◆ **DESCRIPTION OF THE TASK**
Print every line of the listing below, starting with the line that holds "Where should I click to: Click" and going on through the line that holds "Open the calendar date picker icon", both included, and print nothing else.

◆ **EXCERPTED RECORDS**
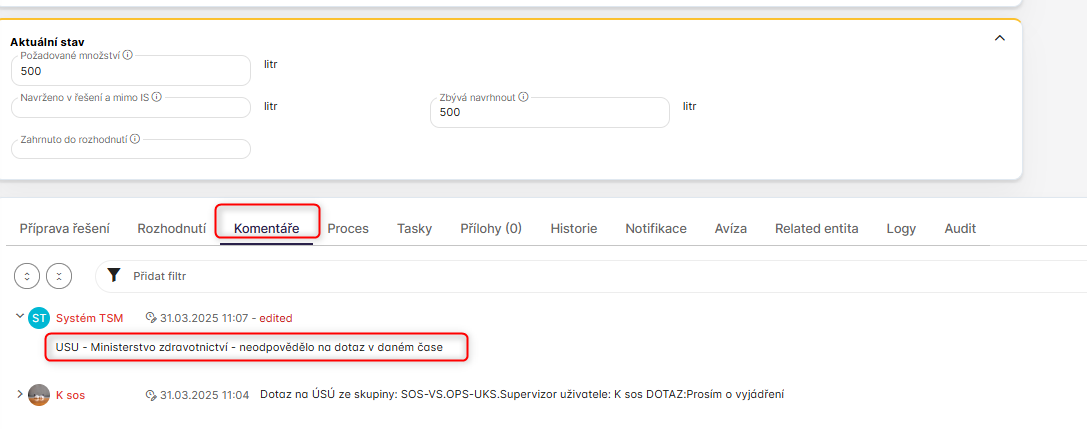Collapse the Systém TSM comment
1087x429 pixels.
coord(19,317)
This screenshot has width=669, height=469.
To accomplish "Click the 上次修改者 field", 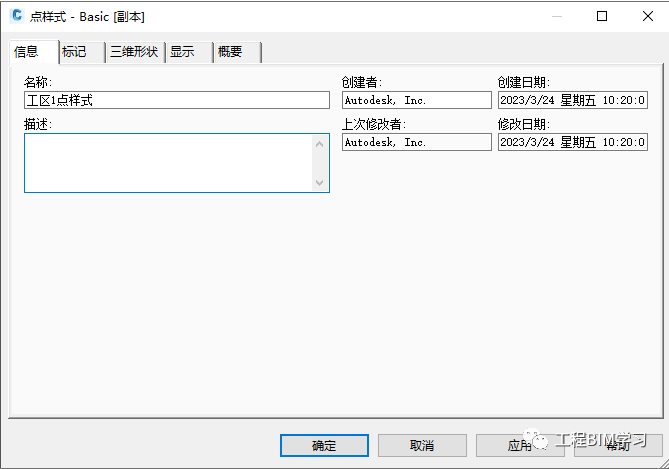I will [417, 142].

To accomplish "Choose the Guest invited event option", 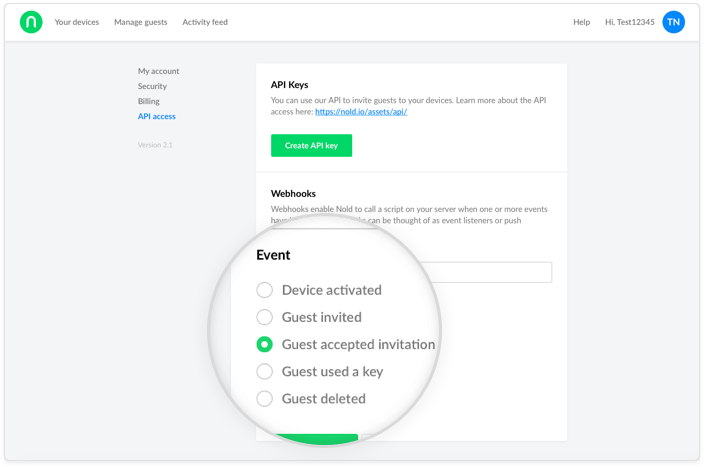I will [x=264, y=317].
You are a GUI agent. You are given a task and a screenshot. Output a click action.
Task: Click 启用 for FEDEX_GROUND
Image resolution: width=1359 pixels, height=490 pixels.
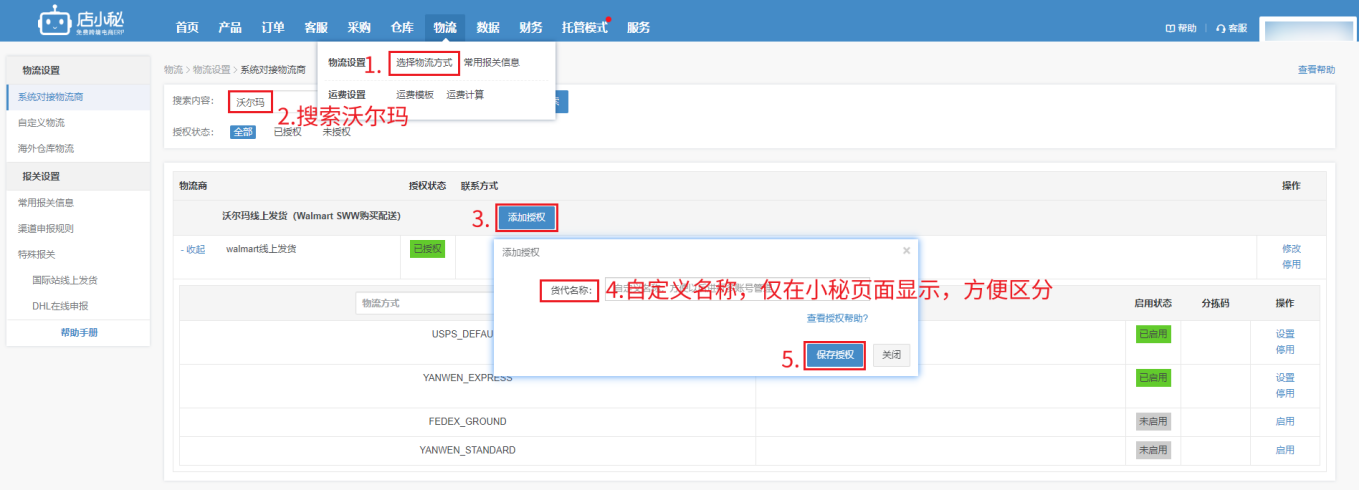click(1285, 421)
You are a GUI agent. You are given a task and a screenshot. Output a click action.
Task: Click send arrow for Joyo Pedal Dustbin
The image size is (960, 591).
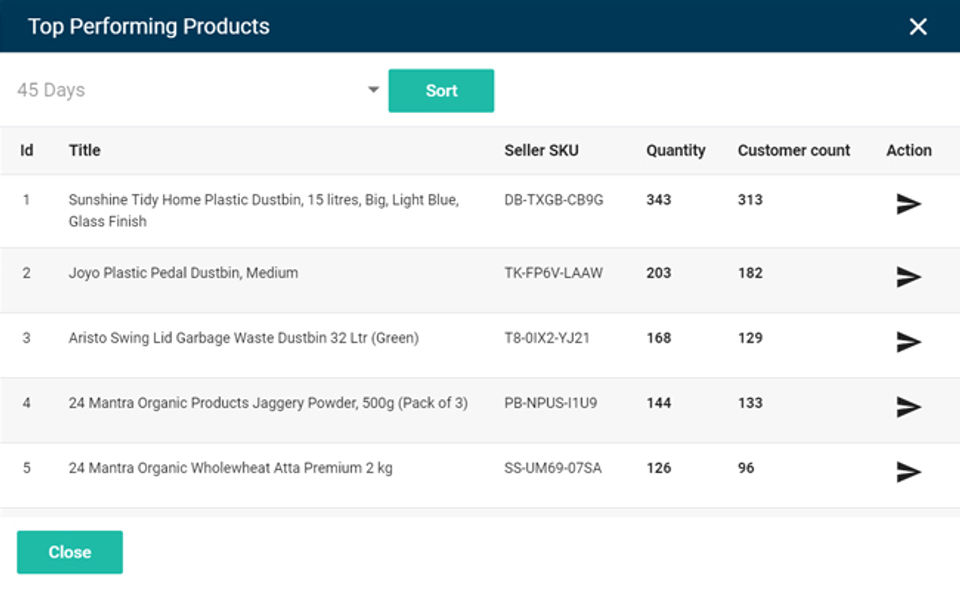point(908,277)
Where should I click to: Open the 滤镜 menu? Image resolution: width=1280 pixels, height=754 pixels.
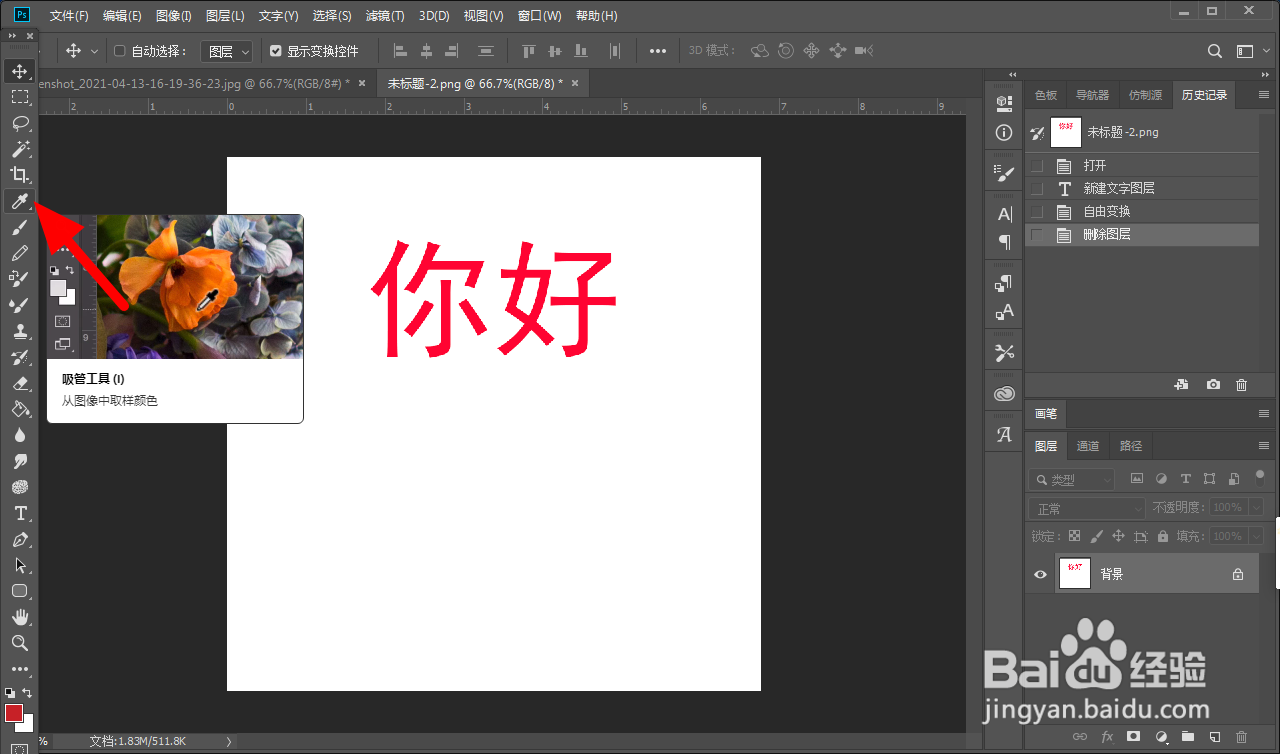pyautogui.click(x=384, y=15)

==

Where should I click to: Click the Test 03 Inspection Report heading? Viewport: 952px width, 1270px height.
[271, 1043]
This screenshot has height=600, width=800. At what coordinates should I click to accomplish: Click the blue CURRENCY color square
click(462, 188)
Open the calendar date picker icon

◆ **EXERCISE RESPONSE**
Where should I click to: Click the Test 03 Inspection Report heading? Viewport: 952px width, 1270px height.
[271, 1043]
This screenshot has height=600, width=800. At what coordinates should I click to accomplish: Click the blue CURRENCY color square
click(462, 188)
Open the calendar date picker icon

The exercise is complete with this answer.